> [Reading text]
+-------+
And God would have us remember, too, that all present separation, whether
by the distance of place, or the bereavement of death, from the holy objects
of our affections, is but temporary and for a little while; that, in heaven,
in our Father's house, we shall find them all again, and with them spend
eternity. Blessed separation from the human, that brings our soul into this
high experience of the Psalmist in his fellowship with the divine, "Whom
have I in heaven but You? and there is none on earth that I desire beside
You."
Another dark providence around this aged man of God was- the sorrow of
surrender. "And you will take Benjamin away." This was a peculiarly keen and
poignant grief to the heart of Jacob. Benjamin, the child of his old age,
his fondling, the youngest, the sunbeam, doubtless, of his house, was to
leave him; he was to part with this the last, the dearest, and most precious
treasure. My reader, our heavenly Father often asks of us a like surrender,
to prove the strength of our obedience, the sincerity of our affection, the
reality of our faith- to test whether or not He were the supreme object of
our homage, adoration, and love.
To surrender the youngest, the loveliest, and the dearest is often asked
by God. The Lord sees fit to enter the domestic circle, and separate from it
its light and its charm. And whether the removal be by death, or by the
changeful scenes of life, to surrender our Benjamin is often a trial hard to
bear. Be it so. Our blessings are not ours, they are His. He has a right to
extinguish this sunshine of our home- to remove this charm and sweetener of
life, this treasure which seemed to shed around the winter grey of old age
the light and warmth of the spring-tide of youth!
Let us not, then, sorrow and repine; God never asks us to yield anything
that seems necessary to our happiness and essential to our being, but, as we
would remind you again, He asks His own. Your Benjamin is His; and if He
enters your domestic enclosure and breaks the stem of some beauteous flower,
it was His plant, and He had a right at any moment, and under any
circumstances, to remove it to another and a distant place on earth, or to
transfer it to the richer garden and the brighter skies of heaven.
But, superadded to these, there was one more cloud that gathered around
Jacob's house. The famine was raging in the land. A man of wealth and of
large possessions, he was still, with his beloved ones, dying of hunger.
"The famine raged sore in the land." Yes, beloved, God may see fit, in His
dealings with His people, to add to the sorrow of bereavement, to the grief
of separation, and to the pain of surrender, impoverished circumstances,
narrowed income, exhausted supplies.
+-------+
> [Stored rows]
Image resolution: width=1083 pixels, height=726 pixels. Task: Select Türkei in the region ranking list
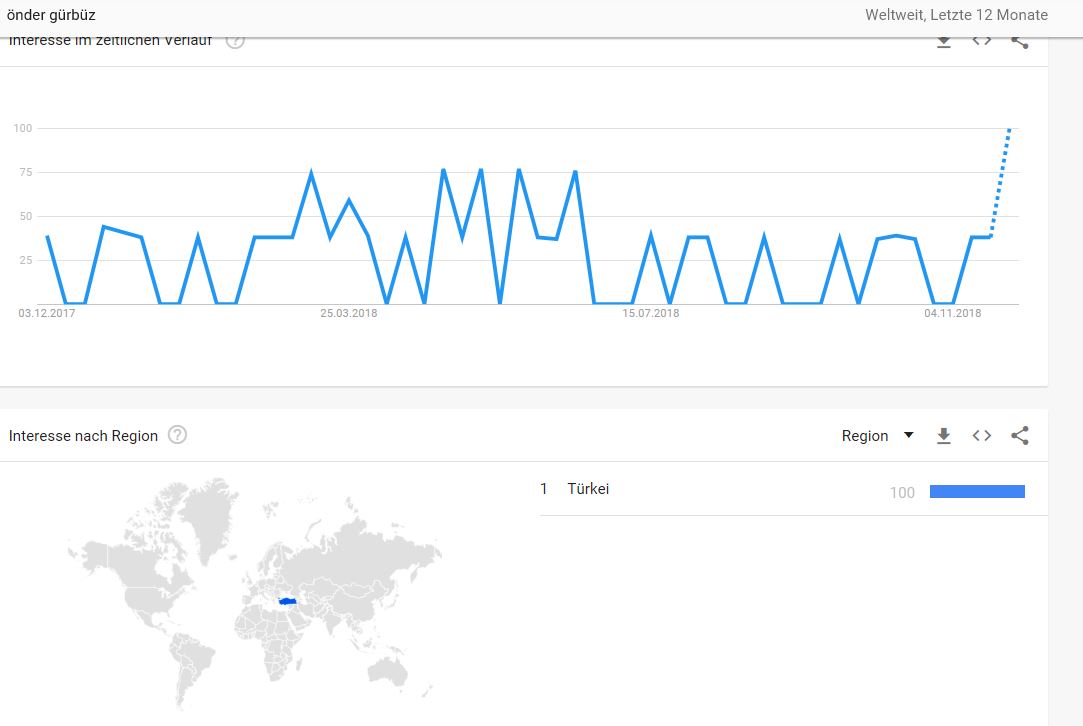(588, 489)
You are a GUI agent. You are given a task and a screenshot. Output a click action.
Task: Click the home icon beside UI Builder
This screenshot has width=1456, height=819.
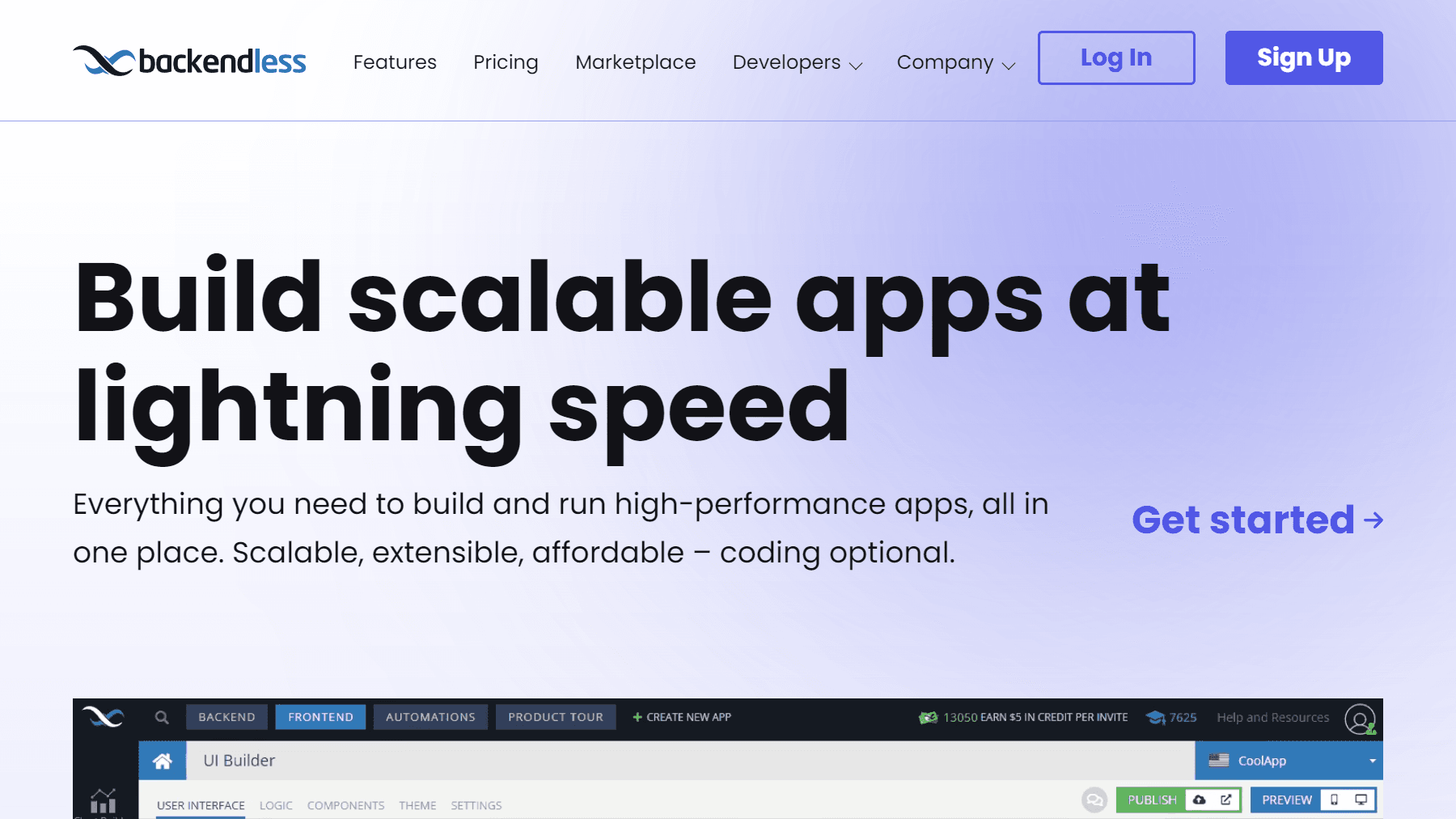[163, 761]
+-------+
> [Job] Reproduce the passage on Jacob's trials word for word, from "But, superadded to" up to and including "dying of hunger.". The material comes from a different source than the passage on Jacob's trials.

> [Correct output]
But, superadded to these, there was one more cloud that gathered around
Jacob's house. The famine was raging in the land. A man of wealth and of
large possessions, he was still, with his beloved ones, dying of hunger.